Tahapan proyek berlangsung super cepat. P-APBD disahkan pada 5 September 2024, RUP tayang 10 September, kontrak selesai 11–12 September, dan barang diserahkan 23 September 2024 dengan pembayaran 100 persen. Rangkaian ini memunculkan dugaan bahwa pengadaan telah diatur sebelum anggaran disahkan.
Barang Negara Nyasar ke Sekolah Swasta
Alih-alih seluruhnya masuk ke sekolah negeri, 12 unit SMARTboard justru ditemukan di enam sekolah swasta. Empat unit di antaranya masuk ke SMPS Tunas Mandiri, Desa Sukamaju, Kecamatan Tanjung Pura, yang disebut-sebut milik Supriadi.

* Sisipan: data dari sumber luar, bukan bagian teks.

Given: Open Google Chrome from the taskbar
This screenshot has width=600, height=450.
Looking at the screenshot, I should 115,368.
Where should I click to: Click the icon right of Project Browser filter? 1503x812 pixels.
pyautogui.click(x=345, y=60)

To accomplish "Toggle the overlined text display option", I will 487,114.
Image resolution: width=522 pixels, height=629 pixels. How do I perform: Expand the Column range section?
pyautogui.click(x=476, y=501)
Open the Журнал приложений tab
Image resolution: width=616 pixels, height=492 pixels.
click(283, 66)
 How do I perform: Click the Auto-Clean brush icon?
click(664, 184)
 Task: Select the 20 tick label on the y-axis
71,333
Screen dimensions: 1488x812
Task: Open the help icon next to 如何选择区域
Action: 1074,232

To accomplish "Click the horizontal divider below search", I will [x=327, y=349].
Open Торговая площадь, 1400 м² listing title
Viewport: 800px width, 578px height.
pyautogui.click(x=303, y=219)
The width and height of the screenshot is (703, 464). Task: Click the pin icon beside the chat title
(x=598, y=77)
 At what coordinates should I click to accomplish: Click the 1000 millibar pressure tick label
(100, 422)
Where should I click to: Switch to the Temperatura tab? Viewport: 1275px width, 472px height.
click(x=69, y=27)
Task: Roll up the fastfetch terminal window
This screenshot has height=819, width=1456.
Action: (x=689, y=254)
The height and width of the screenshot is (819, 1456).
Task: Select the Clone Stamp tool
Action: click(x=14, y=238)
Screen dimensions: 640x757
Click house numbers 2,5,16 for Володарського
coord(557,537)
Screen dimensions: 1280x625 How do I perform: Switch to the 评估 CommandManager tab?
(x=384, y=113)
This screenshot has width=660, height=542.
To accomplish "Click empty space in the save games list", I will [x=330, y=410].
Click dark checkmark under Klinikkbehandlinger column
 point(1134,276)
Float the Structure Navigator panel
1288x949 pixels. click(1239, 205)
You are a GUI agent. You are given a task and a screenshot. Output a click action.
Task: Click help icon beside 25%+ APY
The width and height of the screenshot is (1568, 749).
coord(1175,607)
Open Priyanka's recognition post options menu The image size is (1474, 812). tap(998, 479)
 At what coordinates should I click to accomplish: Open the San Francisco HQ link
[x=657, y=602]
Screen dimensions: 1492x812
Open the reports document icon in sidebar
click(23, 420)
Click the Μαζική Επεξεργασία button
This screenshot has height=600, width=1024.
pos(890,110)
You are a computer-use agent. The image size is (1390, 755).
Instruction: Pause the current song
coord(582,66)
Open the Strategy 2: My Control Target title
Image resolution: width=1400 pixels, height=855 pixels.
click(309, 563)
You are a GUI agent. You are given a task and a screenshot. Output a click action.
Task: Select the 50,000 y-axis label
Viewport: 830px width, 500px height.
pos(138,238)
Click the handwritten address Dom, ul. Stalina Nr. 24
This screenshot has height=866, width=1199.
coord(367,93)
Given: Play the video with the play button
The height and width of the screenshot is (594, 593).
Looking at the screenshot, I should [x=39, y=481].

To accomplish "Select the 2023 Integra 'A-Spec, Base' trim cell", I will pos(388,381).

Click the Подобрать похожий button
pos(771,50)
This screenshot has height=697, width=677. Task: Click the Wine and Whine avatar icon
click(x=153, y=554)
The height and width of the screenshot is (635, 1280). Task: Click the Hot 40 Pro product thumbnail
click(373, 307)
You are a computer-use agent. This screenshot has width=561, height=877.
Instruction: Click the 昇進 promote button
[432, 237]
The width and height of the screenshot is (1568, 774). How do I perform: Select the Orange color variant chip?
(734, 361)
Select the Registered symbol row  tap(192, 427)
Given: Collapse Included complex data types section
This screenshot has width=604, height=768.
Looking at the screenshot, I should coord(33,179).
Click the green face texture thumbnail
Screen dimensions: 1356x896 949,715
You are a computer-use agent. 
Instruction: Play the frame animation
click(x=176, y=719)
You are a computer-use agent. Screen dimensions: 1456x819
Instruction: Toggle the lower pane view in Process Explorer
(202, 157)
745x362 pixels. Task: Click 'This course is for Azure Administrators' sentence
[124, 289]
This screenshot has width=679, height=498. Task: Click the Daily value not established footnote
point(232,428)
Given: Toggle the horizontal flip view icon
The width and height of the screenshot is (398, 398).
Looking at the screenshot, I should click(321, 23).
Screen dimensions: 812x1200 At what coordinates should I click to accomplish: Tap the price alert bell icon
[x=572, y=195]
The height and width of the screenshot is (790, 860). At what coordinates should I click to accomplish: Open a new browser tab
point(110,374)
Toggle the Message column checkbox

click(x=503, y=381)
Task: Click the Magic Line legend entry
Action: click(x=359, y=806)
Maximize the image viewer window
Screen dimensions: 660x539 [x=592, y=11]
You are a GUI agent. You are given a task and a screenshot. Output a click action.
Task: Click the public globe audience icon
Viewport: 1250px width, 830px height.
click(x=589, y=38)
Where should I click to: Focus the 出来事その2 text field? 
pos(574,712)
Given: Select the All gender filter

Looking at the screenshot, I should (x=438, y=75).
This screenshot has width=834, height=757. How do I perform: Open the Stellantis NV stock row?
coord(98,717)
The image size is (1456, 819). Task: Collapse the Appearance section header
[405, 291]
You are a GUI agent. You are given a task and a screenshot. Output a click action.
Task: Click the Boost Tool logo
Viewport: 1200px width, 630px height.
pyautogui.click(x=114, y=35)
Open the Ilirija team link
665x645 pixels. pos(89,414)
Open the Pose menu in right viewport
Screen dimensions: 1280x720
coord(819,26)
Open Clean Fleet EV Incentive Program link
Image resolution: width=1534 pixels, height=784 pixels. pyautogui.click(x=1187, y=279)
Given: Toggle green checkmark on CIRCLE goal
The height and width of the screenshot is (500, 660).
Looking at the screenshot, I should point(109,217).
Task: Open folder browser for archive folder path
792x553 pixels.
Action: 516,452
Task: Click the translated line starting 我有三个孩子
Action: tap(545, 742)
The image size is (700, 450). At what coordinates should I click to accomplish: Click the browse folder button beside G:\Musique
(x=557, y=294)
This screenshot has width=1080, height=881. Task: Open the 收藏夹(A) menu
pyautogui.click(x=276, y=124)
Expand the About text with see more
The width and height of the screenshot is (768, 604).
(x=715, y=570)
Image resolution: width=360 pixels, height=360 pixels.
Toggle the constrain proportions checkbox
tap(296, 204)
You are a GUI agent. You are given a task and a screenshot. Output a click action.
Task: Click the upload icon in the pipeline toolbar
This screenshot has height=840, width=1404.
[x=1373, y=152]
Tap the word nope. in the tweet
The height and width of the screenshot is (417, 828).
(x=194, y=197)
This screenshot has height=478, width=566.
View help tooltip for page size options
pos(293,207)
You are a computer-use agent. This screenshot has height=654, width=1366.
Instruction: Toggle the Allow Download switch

Istrinya tercatat sebagai Ketua Yayasan dan Kepala Sekolah Tunas Mandiri, sekaligus Plt Kepala SMP Negeri Hinai saat penerimaan barang.
Dalam dua tahun terakhir, sekolah ini juga mendapatkan proyek APBD bernilai hampir miliaran rupiah, mulai dari rehabilitasi kelas, toilet, hingga laboratorium komputer, seluruhnya di bawah kendali Supriadi ketika masih menjadi PPTK.
Belanja Modal Tak Boleh Jadi Hibah
Wakil Ketua DPRD Langkat, Romelta Ginting (PDI-P), menegaskan bahwa barang yang dibeli melalui belanja modal tidak boleh dihibahkan ke swasta.
“SMARTboard adalah milik daerah, tidak boleh dikuasai swasta. Kalau 12 unit diberikan ke swasta, Laporan Realisasi Anggaran belanja modal akan lebih saji Rp1,9 miliar. Tarik segera sebelum jadi temuan BPK,” ujarnya.
Bayang-Bayang Mantan Kadisdik
Nama mantan Kadis Pendidikan Langkat, Syaiful Abdi yang kini dipidana tiga tahun dalam kasus PPPK 2023 ikut disebut. Ia mengaku tidak menerima keuntungan dari proyek ini dan siap membuka praktik kotor jika namanya diseret.
Publik kini menunggu langkah Kejari Langkat, apakah akan membongkar tuntas dugaan permainan ini atau membiarkannya menguap. Kasus ini menjadi ujian serius bagi aparat penegak hukum untuk memastikan SMARTboard benar-benar menjadi alat pendidikan, bukan simbol korupsi.